#### TEKS SUMBER:

########################################

Moyang, Dalang, dan Wayang


To discover the routes of your roots teaches you "You're not a lonely drop in the ocean, but the entire ocean in drop." (Jalaludin Rumi)

To see how we all came together to discuss our ancestors, our regrets and our hopes for the future..


Menelusuri akar kekerabatan tentang siapa kita dan dari mana asal muasal buyut-buyut adalah perkara yang jadi topik favoritku buat mempertanyakan ke diriku sendiri atau memberundung ke bapak ibu dan pakde-pakdeku. Yang paling mengusik dan belum selesai pencariannya adalah tentang perjalanan Mbah kakungku sampai ke atas-atas. Yang terekam dalam memori, di akhir masa hidupnya, aku masih lumayan ingat sering dibonceng pakai ontel lawas beli bubur dan sekali diajak ke Malioboro menyisakan memori di mana aku yang menangis ketakutan karena ketemu orang India.

########################################

#### BAGIAN DATA:

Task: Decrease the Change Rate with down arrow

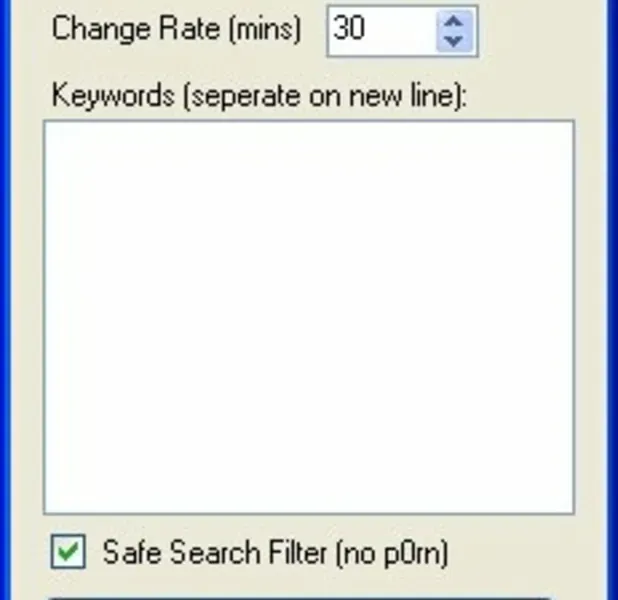Action: 453,42
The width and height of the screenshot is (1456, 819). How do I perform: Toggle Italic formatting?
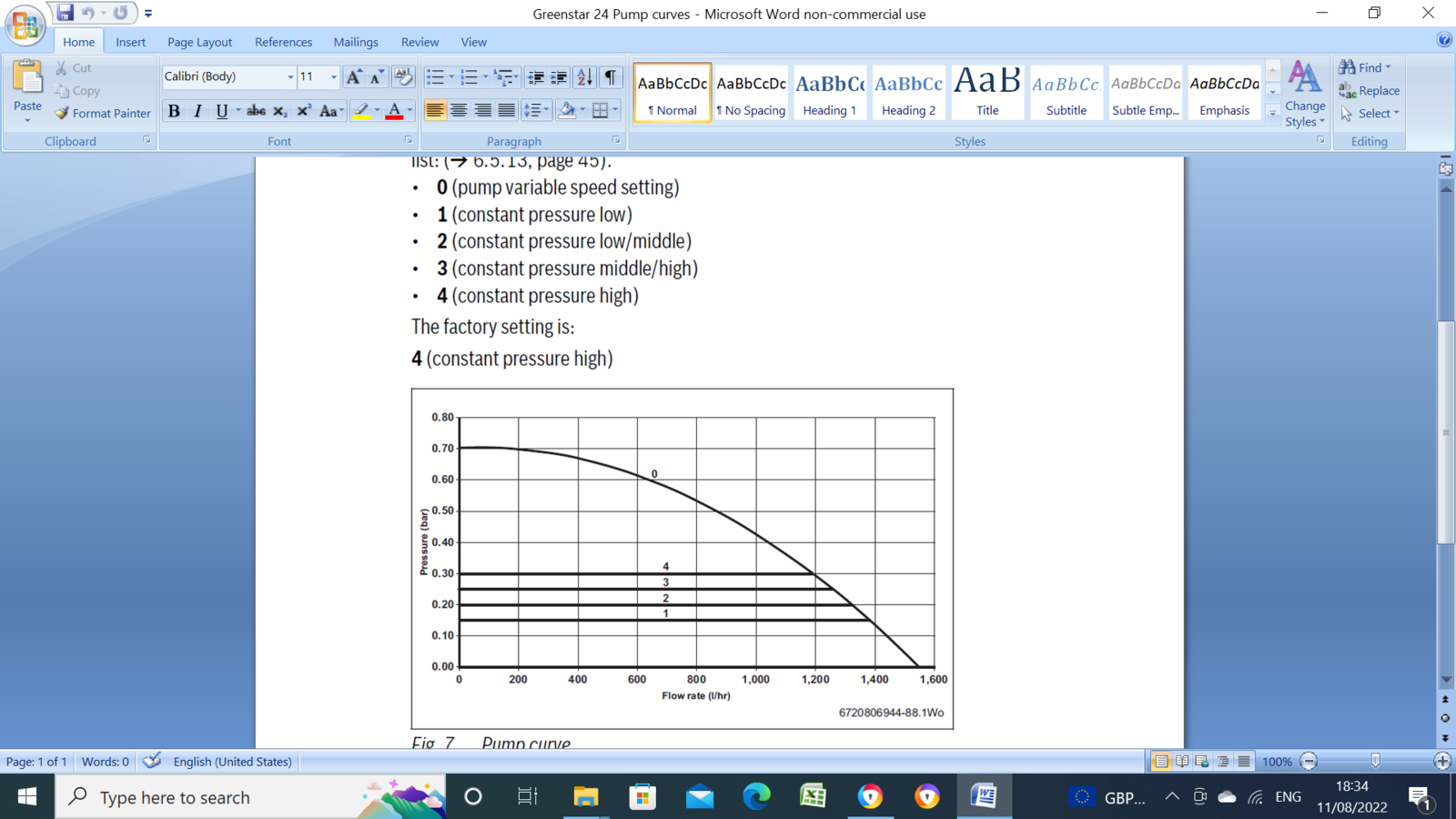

########################################

#### TUGAS:
Tolong salin kata demi kata bagian teks sumber di atas, mulai dari "To discover the" sampai dengan "for the future..".

#### JAWABAN:
To discover the routes of your roots teaches you "You're not a lonely drop in the ocean, but the entire ocean in drop." (Jalaludin Rumi)

To see how we all came together to discuss our ancestors, our regrets and our hopes for the future..